‘Gives objective evidence’: Calls renewed for all police in Quebec to wear body cams

“A lot of decisions are based on the police report, which not all the time reflects exactly what happened,” says Kwadwo Yeboah, a defence lawyer who claims to have been racially profiled by police. Melina Giubilaro reports.

By Melina Giubilaro

MONTREAL (CityNews) — More and more people from Quebec’s marginalized communities say they are buying dash cams in a bid to protect themselves in the event of interactions with police.

This comes after the City of Montreal rejected a motion to get its police officers to wear body cameras.

“When this happened to me and I thought to myself what can we do?” said defence lawyer Kwadwo Yeboah. “If the police are not going to equip themselves with these cameras, the citizens will start equipping themselves. I myself equipped two of my cars with those cameras.”

In January, Yeboah says he was a victim of racial profiling when police officers pulled him over. He says as he provided the officers his insurance papers, one of them grabbed and twisted his arm and told him he was being arrested because his driver’s license was fake.

Yeboah says his story is one of many where a citizen’s word goes against an officer’s.

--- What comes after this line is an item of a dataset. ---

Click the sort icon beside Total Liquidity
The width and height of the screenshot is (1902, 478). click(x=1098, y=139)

Without video proof, Yeboah says it is very difficult to win a case in the courtroom.

“A lot of decisions are based on the police report, which not all the time reflects exactly what happened,” said Yeboah. “Because the police might have their version, the defendant has his version, and then there’s the truth.

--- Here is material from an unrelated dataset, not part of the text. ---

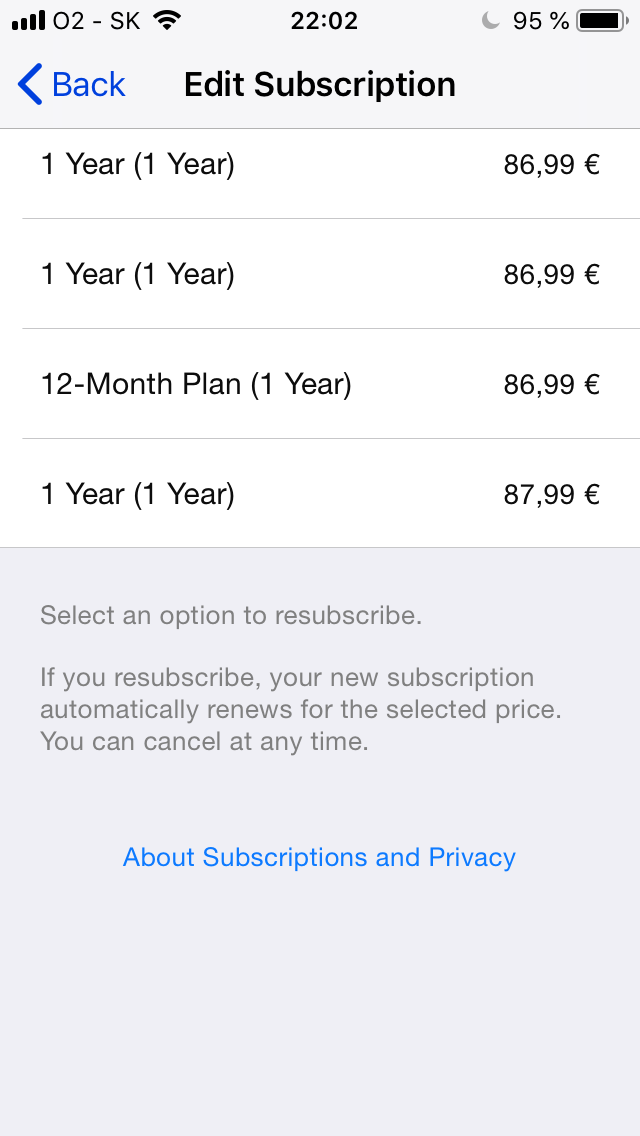Image resolution: width=640 pixels, height=1136 pixels.
Task: Tap the 86,99 € price beside 12-Month Plan
Action: tap(551, 384)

“And the only person that can really say the truth is the camera.”

Many major police departments in North America are moving to equip their officers with body cameras, including Toronto and New York.

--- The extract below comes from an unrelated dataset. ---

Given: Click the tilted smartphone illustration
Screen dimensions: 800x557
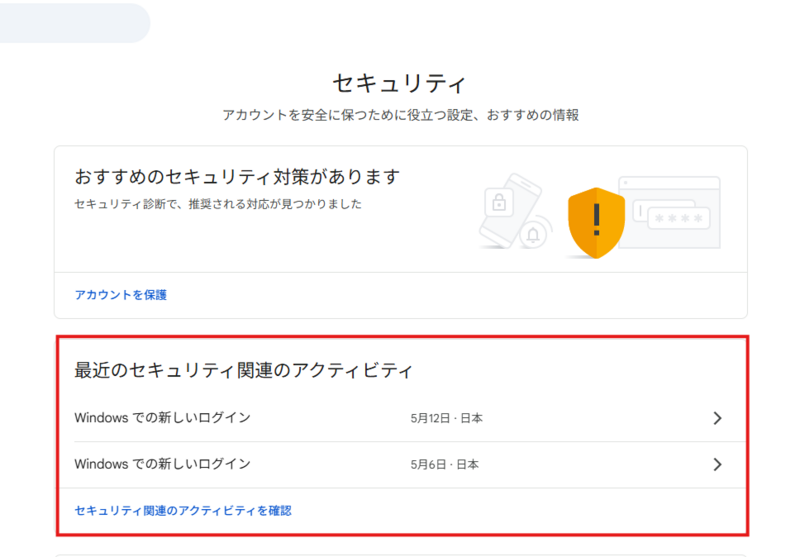Looking at the screenshot, I should (x=510, y=211).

The RCMP is also acquiring thousands of licenses to equip officers with body cameras as forces across the continent deal with the aftermath of wrongful arrests and incidents of police violence caught on camera.

Quebec is now planning to launch a pilot project where provincial police in four regions — including Rimouski — would wear body cams.

The City of Montreal participated in a body camera pilot project between May 2016 and April 2017, but nixed the proposal citing the cost and problems with the technology.

Several in Montreal are wondering why the city is backing down.

“Body cams are seen to have more professional policing, more accountability,” said city councillor Marvin Rotrand. “It tells the story of what actually happened. It’s a protection for the police officer and the citizen involved in the interaction. It gives objective evidence.”

Advocates are also pointing to more high-profile incidents like the wrongful arrest of Mamadi Camara in January. The charges in that case were dropped after evidence emerged that Camara was innocent.

WATCH: Black man wrongfully jailed speaks out (Feb. 15)

Proponents of body cams are renewing their demands for all police in Quebec to wear them.

Yeboah says if Montreal will not equip its officers with body cameras, then citizens should protect themselves.

It is not against the law for citizens to film police officers on the job as long as they are not disrupting their work.

“It takes two minutes on Amazon and there’s a whole lot of choice,” said Yeboah. “So people will take matters into their own hands and get their own camera and film the police.”